++++ Exercise data
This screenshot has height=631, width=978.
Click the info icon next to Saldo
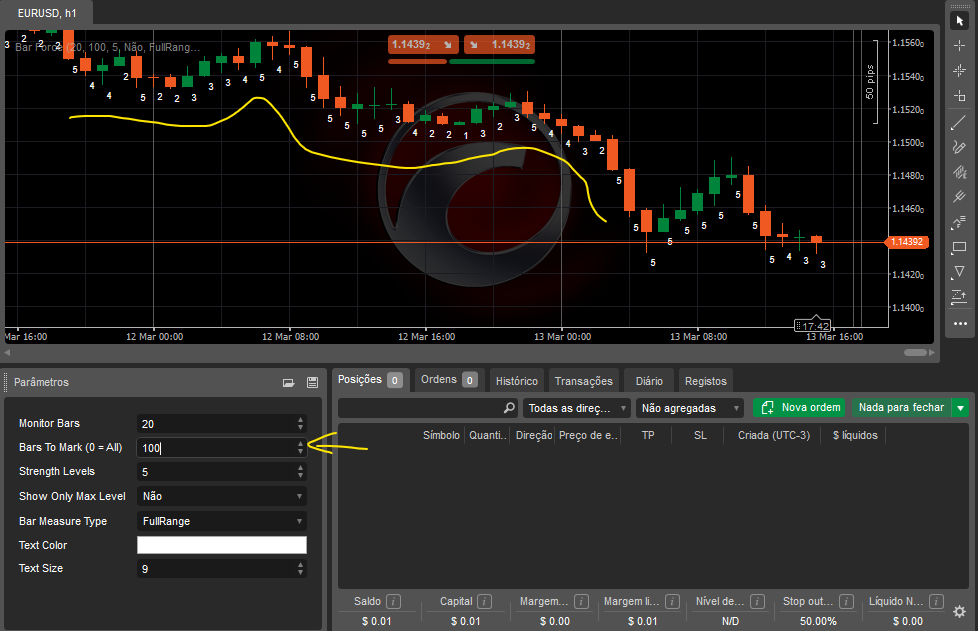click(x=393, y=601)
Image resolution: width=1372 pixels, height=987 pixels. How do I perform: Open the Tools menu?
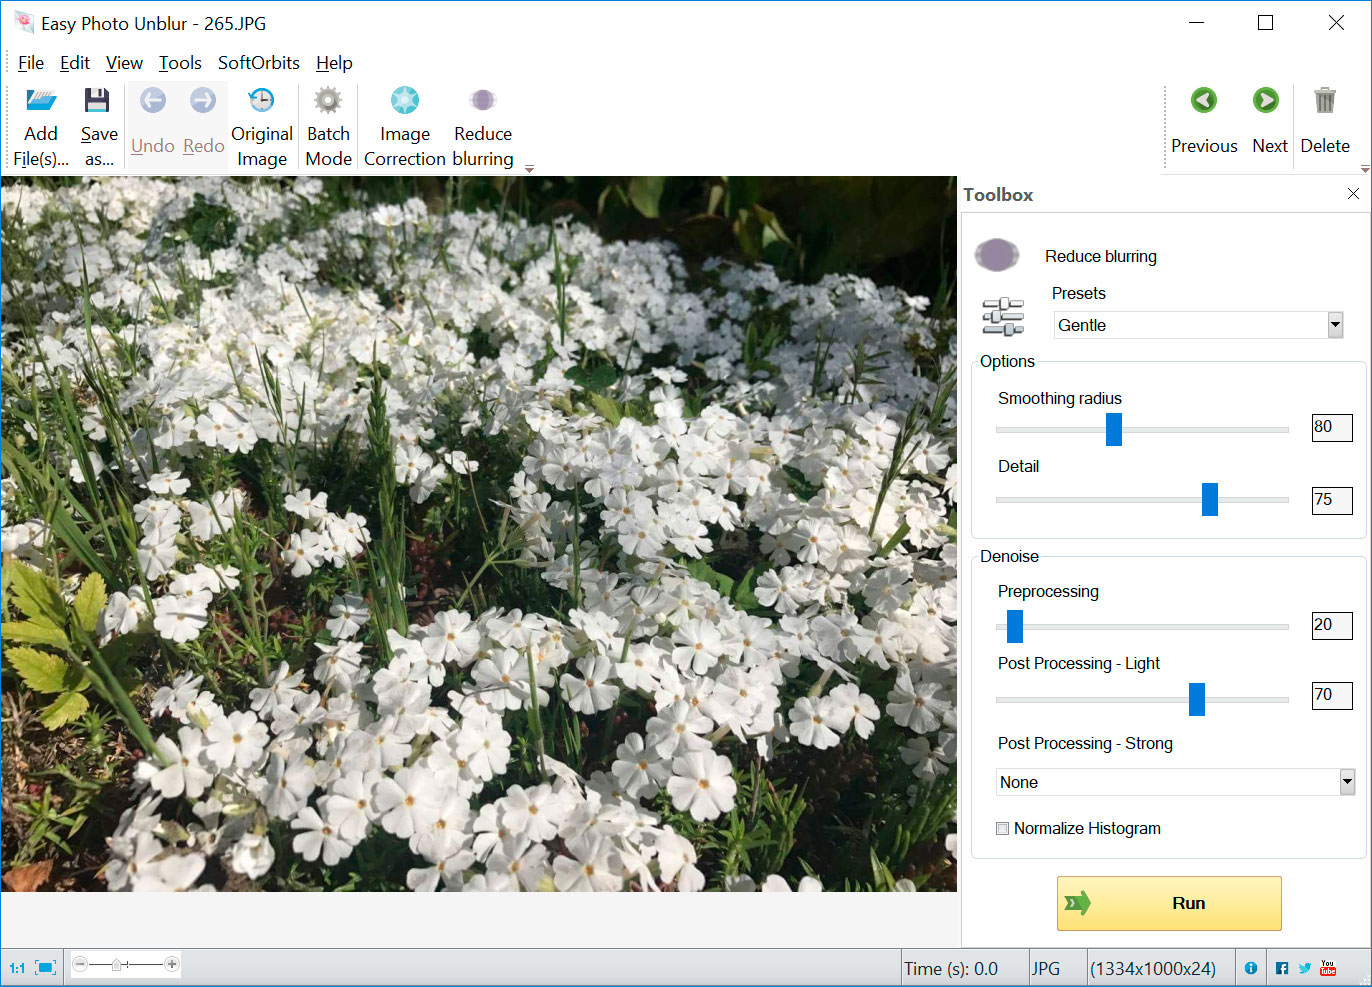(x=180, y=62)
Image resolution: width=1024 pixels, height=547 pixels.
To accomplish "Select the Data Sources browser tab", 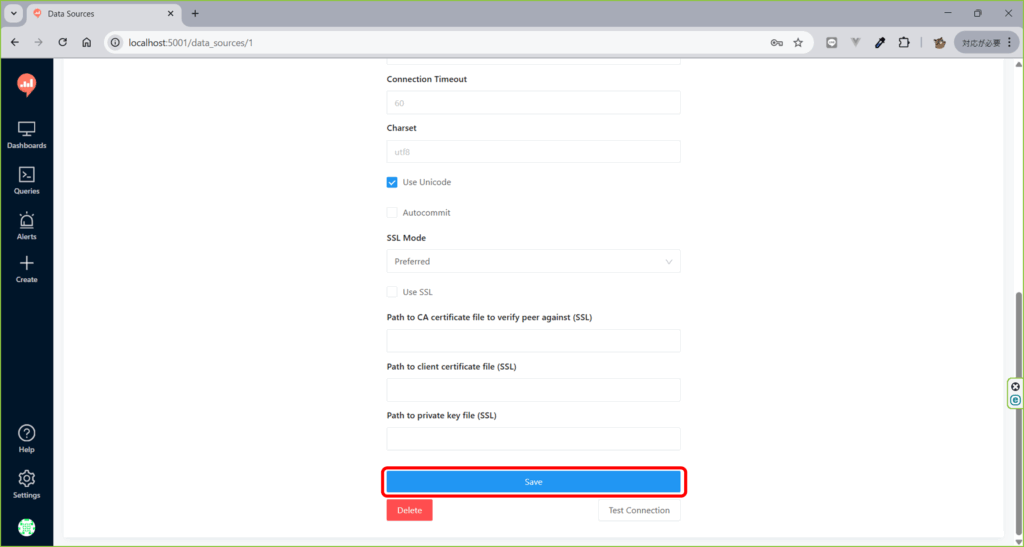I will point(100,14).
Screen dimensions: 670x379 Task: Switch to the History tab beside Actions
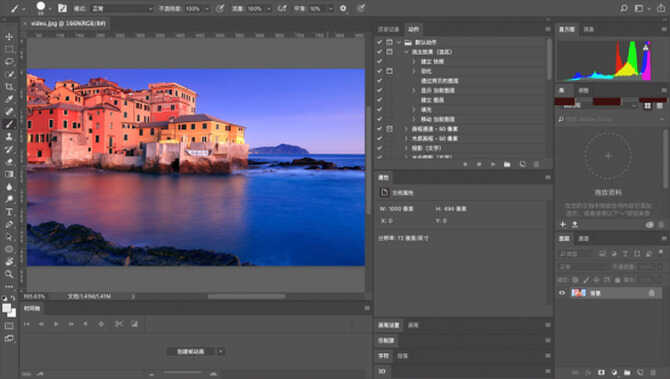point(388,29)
++++++++
++++ Exercise data
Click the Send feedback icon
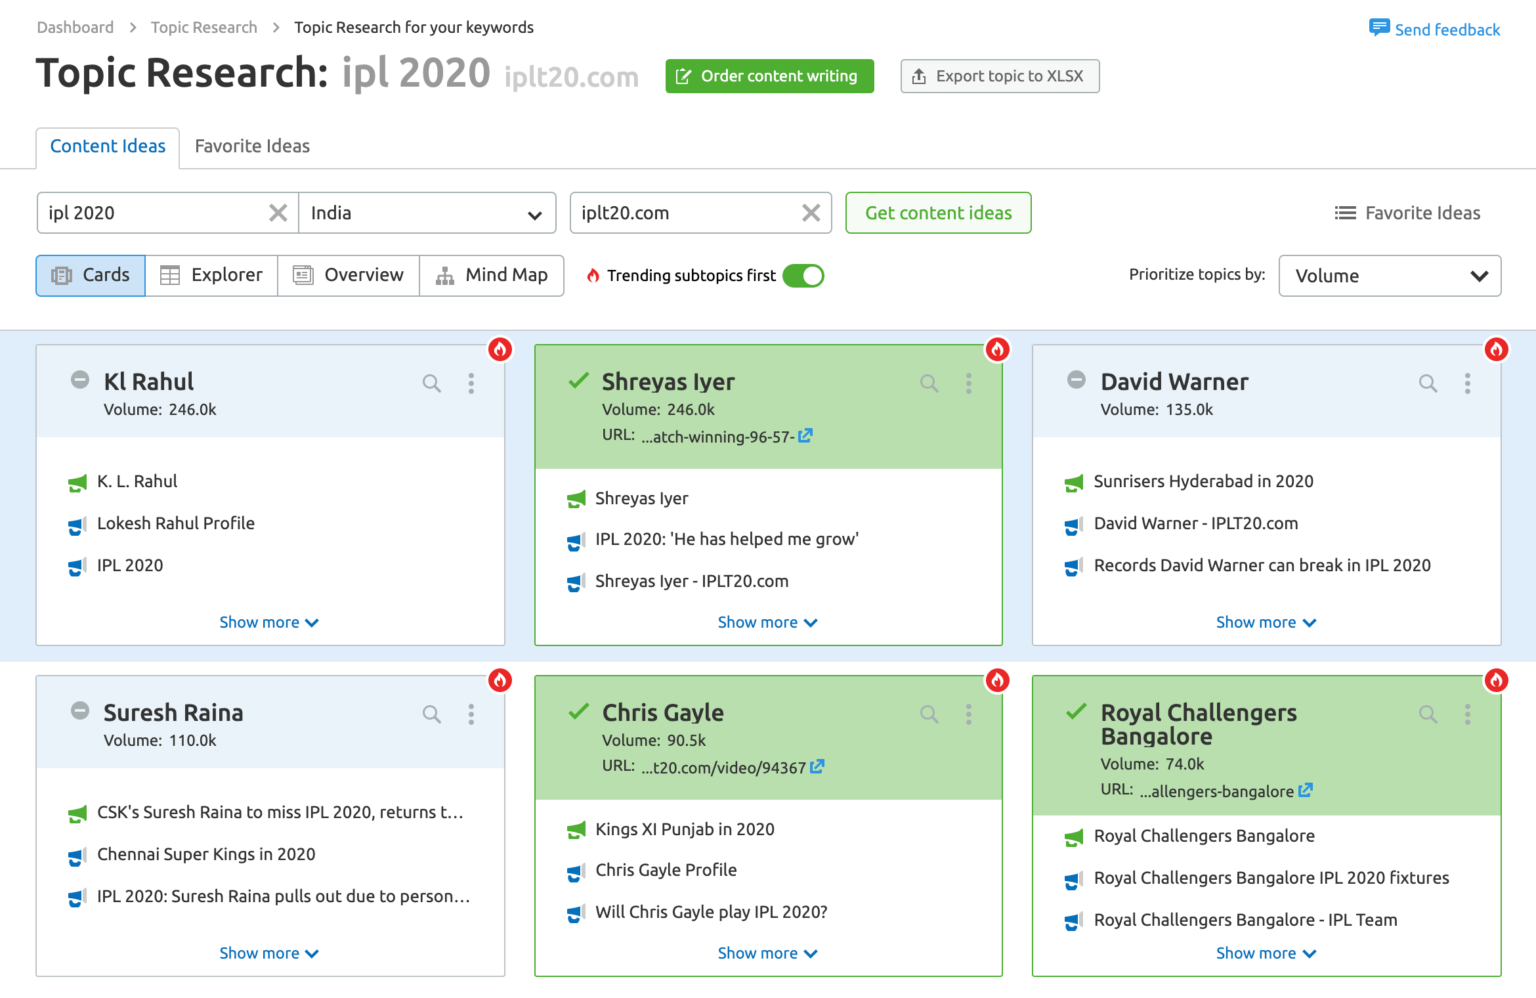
++++++++
■ **Problem description**:
Please repeat the lines of the material above exactly, starting with the line that contains "This screenshot has height=631, width=978." and ending with the line that contains "Image resolution: width=1024". Leave the pictures out.

■ **Result for this task**:
This screenshot has height=631, width=978.
Click the info icon next to Saldo
click(x=393, y=601)
Image resolution: width=1372 pixels, height=987 pixels. How do I perform: Open the Tools menu?
(x=180, y=62)
Image resolution: width=1024 pixels, height=547 pixels.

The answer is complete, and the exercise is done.